Among the conquistadors

Photos and text by Teju Cole

foggy park-like area in Savanna, Georgia

In Savannah, a homeless man, quite drunk, came out of the fog. “I am homeless,” he announced. He began to fulminate about the statues in front of the Academy of Arts and Sciences. They were of famous artists, but he took them to be conquistadors. “This one,” he said, pointing to Raphael, “was a mass murderer. And that one over there” — Phidias — “was a child abuser.”

I gave him money. He reached into his coat and handed me a flower.

hand holding flower

Haruspex Blues

Another poem from Teju Cole, in response to this.

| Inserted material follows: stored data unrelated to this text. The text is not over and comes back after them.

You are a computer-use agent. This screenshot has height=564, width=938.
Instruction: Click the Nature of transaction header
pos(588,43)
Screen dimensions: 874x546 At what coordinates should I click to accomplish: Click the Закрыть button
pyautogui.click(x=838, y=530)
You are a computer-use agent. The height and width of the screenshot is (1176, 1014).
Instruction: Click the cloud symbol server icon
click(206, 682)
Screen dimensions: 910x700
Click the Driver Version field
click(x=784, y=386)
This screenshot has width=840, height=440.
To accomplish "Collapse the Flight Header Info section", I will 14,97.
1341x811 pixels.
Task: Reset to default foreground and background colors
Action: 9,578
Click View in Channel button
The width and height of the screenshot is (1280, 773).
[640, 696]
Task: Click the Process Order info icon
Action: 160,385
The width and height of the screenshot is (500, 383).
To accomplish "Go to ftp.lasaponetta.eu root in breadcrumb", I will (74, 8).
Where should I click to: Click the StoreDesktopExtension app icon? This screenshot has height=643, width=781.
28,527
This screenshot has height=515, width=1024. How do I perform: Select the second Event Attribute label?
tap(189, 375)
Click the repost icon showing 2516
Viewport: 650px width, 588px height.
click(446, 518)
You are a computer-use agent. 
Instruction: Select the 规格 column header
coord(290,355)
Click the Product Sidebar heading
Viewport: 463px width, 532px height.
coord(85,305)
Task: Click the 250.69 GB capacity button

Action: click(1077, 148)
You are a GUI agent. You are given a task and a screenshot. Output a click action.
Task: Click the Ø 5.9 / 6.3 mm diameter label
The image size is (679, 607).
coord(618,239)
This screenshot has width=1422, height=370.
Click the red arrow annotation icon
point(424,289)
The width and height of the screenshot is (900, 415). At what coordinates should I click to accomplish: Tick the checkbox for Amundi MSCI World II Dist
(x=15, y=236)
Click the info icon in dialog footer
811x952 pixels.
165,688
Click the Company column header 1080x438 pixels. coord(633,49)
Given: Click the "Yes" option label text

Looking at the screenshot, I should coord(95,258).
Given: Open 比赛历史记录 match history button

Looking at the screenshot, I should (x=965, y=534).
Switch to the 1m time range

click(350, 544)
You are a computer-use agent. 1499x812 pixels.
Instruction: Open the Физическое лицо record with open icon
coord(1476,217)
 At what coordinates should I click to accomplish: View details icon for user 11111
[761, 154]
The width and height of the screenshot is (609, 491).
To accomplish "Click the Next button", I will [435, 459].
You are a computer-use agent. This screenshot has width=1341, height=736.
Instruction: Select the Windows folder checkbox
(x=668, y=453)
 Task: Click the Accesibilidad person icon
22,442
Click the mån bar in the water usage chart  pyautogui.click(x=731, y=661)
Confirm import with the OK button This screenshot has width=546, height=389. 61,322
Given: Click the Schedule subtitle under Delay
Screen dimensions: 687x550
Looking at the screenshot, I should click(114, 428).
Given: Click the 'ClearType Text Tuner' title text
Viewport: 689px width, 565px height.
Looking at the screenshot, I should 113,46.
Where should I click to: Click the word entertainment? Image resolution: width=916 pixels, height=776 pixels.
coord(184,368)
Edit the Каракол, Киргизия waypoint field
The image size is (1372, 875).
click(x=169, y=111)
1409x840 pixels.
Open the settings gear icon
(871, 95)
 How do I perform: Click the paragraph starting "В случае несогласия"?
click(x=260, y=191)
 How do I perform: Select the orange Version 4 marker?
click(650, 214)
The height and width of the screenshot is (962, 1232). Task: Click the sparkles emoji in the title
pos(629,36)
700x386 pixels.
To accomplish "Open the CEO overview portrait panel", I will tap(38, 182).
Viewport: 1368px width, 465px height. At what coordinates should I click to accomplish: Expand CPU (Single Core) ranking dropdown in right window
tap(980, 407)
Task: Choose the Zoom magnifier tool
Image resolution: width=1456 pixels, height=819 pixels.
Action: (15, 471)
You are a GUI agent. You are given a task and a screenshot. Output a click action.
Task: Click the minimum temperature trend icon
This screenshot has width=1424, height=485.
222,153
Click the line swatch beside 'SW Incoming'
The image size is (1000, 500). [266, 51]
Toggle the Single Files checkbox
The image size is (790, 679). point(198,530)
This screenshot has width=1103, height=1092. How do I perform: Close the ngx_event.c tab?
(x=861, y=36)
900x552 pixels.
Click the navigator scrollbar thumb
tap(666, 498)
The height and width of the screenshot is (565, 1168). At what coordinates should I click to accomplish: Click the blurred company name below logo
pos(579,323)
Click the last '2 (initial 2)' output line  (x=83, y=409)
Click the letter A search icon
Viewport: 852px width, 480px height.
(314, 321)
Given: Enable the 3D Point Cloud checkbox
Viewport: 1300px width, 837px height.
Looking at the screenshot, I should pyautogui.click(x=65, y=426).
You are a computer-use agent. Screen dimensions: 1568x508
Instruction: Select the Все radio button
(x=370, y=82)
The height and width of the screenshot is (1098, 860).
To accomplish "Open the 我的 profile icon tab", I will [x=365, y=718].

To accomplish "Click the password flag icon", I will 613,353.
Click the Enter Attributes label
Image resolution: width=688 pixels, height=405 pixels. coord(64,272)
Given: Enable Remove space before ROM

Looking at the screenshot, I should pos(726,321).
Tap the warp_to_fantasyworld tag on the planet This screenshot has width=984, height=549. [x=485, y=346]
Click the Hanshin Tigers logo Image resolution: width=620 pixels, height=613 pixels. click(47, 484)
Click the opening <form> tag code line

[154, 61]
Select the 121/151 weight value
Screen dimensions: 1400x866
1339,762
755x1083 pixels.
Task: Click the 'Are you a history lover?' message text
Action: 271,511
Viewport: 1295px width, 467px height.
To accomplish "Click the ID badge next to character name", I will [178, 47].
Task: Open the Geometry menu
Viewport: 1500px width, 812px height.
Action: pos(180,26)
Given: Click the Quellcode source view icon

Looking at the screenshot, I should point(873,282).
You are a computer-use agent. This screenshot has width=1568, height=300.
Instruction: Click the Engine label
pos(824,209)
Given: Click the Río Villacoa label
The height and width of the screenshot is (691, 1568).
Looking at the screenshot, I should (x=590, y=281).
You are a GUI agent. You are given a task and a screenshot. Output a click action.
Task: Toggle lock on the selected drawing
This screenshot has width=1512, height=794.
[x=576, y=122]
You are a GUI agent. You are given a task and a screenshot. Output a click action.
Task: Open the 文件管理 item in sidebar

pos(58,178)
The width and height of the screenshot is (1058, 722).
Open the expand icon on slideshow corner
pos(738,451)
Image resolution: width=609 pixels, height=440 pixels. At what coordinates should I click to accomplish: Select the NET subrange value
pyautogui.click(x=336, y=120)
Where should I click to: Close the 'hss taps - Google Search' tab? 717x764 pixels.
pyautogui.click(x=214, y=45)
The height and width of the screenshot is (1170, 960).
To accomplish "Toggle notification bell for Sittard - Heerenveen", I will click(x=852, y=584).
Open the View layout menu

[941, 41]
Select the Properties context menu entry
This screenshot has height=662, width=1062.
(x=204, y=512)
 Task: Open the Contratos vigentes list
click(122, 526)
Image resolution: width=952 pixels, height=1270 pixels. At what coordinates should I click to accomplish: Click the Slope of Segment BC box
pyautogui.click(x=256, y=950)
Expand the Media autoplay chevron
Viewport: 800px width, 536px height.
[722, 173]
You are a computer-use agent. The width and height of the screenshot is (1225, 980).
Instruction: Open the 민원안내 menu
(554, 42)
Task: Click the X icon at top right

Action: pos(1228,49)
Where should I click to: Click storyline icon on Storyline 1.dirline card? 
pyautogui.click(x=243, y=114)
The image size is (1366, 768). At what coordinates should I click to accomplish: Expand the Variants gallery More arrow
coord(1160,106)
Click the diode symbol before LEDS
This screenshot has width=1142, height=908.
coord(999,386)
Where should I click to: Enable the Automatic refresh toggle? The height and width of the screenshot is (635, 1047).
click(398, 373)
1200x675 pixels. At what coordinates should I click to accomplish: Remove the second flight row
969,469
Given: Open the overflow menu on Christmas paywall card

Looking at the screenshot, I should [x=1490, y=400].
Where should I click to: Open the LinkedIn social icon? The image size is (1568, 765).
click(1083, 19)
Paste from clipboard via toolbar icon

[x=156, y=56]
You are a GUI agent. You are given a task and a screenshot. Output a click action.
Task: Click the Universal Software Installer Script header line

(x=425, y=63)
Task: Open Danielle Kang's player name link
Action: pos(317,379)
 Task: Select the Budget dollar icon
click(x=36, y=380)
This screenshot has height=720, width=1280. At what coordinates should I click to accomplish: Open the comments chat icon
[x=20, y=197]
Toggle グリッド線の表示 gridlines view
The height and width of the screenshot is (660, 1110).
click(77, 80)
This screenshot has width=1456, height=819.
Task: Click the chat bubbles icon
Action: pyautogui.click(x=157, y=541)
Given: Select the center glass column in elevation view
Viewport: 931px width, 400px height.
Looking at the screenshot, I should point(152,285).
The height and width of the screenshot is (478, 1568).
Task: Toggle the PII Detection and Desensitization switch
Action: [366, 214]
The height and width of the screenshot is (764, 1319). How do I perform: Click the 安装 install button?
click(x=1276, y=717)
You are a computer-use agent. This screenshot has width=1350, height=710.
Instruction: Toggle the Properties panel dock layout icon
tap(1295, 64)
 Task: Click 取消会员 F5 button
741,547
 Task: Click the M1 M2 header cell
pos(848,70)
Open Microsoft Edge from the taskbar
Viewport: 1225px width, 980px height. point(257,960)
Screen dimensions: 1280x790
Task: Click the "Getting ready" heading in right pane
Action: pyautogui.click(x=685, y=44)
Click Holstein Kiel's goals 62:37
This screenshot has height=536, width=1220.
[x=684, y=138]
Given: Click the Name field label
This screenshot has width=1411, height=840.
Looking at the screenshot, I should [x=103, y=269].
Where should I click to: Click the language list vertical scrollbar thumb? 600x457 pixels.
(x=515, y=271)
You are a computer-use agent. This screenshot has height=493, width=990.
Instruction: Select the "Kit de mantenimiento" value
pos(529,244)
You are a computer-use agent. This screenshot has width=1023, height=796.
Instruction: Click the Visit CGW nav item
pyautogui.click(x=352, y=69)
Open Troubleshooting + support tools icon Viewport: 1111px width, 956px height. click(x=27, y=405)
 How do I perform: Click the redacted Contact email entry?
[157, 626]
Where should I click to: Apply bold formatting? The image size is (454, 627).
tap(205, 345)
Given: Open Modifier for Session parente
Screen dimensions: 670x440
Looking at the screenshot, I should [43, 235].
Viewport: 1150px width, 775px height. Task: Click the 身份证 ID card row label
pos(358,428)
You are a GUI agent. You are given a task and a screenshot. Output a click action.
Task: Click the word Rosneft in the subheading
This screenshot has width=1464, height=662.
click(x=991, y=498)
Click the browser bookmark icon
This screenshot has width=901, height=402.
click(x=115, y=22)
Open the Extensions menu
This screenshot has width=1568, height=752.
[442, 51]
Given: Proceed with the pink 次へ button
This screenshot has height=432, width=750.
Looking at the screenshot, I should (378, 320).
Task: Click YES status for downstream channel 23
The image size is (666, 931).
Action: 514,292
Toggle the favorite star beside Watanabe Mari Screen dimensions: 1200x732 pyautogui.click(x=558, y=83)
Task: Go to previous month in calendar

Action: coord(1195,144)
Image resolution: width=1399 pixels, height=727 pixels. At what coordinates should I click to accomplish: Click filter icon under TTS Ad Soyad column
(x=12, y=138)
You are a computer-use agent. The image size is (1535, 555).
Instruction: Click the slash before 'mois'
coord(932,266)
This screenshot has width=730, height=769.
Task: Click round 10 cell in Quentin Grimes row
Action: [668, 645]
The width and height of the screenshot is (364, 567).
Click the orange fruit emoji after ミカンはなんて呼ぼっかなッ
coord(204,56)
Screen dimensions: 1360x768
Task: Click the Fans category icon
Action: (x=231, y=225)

Living in the body of a seal,
diffident as a crippled hound
stealing some shut-eye in the belly,
night office of the soul.

Enfolding not the future,
no gland of hope or glory,
the lobes will only testify
in favor of the shadowed now.

Solemn a temple of deception
as bird flight or other sign:
staves scattered across desert,
dowsing through text-terrain.

Wolf call hints at augury,
unfurls like lifting fog,
antenna pitched at gods who
are much too fond of sleeping.

© Teju Cole 2008

Into a Rightness

Another poem from Teju Cole, in response to this.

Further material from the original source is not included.